Résumé de l’éditeur :
« Lorsqu’on commande un café à Naples, on peut en régler un second qui sera offert à qui n’aura pas les moyens de s’en payer une tasse. Il est indiqué sur l’ardoise du bar comme un café sospeso : un café suspendu. Voici un récit composé de sept histoires que j’ai recueillies par bribes au café Nube pendant les quarante dernières années. Toutes sont liées par ce fil invisible qu’est le café suspendu. Du côté de celui qui offre comme de celui qui reçoit, la vie passe dans cette tasse… »
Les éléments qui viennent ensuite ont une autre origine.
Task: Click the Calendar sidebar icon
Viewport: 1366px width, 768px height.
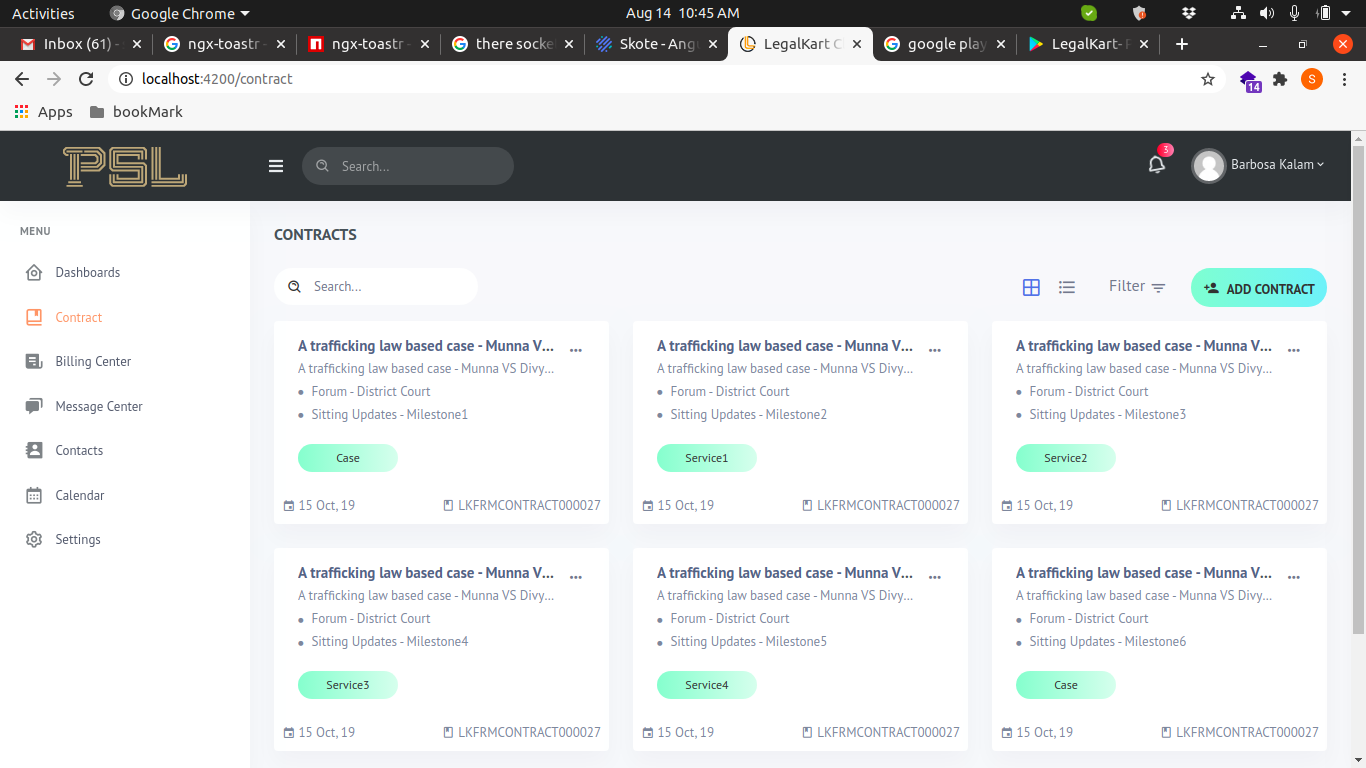Action: tap(34, 495)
Le narrateur, Jacques Madelin, un Français installé à Naples après une déception amoureuse, passe le plus clair de son temps installé au café, juste en bas de chez lui, à prendre des notes en observant les personnes qui se croisent, se cachent ou se cherchent, les rencontres amoureuses ou amicales qui se tissent. La peau d’un crocodile de légende transformée en un étrange sac, une femme trompée qui s’arrange avec la maîtresse de son mari pour garder ce dernier, une jeune femme qui doit se débarrasser du foulard légué par sa grand-mère pour retrouver le goût de vivre, un écrivain aux mille visages, un homme qui a peur de dormir, et même un médecin chinois qui veut soigner les gens en bonne santé…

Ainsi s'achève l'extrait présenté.